August 11, 2012 How to Ocean Waterstart Jon
Hi Henry, great vid and good tips especially with regards to keep the sail high in swell. A few pointers from me to you (yes, I am a bit cheeky) 1) Avoid getting both feet/legs on the board in any type of waterstart (except if your board is flipped over). Keeping one leg in the water (the front one) will work like a daggerboard/fin and keep you from floating too much downwind - which can be a real issue if you are out in the waves 2) Hands closer together (unless you are overpowered, in which case do bring them a little apart for control) gives you more power in the sail overall, which assists you in getting back on the board faster. Great site!

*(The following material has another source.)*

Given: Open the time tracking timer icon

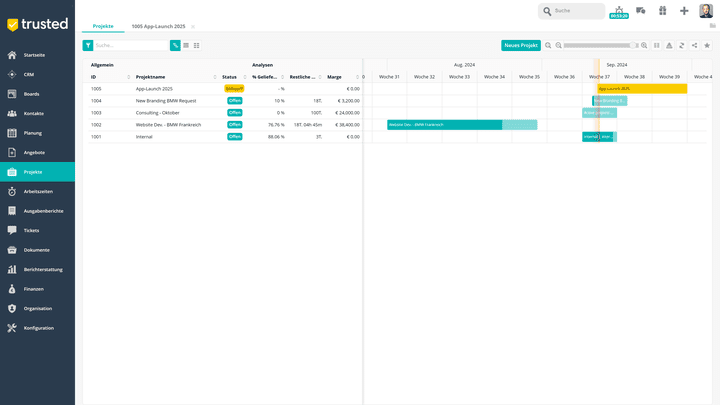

August 5, 2012 Learning to Waterstart Carsten
Thanks for the guide, i looked at a lot of other sites, but only this one, together with your videos made it really clear how to water start the laza way. Thanks, Carsten
August 2, 2012 How to Plane Tom B
Thanks Henry - It is really helpful to see a larger guy like myself in action. Very encouraging and also inspiring. I hope to be regularly planing soon. Regards, Tom B. Auckland NZ
June 24, 2012 How to Waterstart 3Scores&11
This is really good. I have been able to beach start for sometime. I have trouble when water is above my knees. I am going to follow your instruction and try some more. Thanks a lot from Florida
June 19, 2012 Teaching your Kids Windsurfing Henry Thomas

My daughter was about seven at the time, not sure about her weight - but she was too light to handle the rig on her own. She probably would have been better off with an Ezzy 1.5m kids rig. Nevertheless, my kids will grow into using this gear - there are plenty of summers ahead of us. The sail is 4m - that's about the size I would recommend for your son. Perfect for sailing in light winds (>10kt) and as he gets older he will be able to sail it in stronger winds.

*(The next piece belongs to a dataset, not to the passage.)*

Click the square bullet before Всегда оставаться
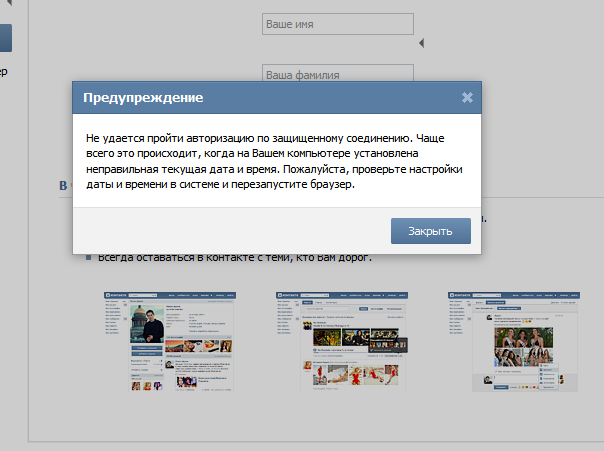The height and width of the screenshot is (451, 604). pyautogui.click(x=88, y=258)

If you want to get specific, have a look at my windsurfing gear calculator, it has an option for Kids under Activity, so you can enter your child's weight etc. - see what it spits out. However you will probably want to go a bit larger so they don't grow out of it too quick.

The thing I liked about the Aquaglide setup was that I could tag along on the back, give them a lesson and help them out. Its needs to be fun - I have heard stories of kids on their own getting stranded out on the water - with all the trauma that entails - who never wanted to go back out again. Very costly mistake when you consider the investment in gear involved.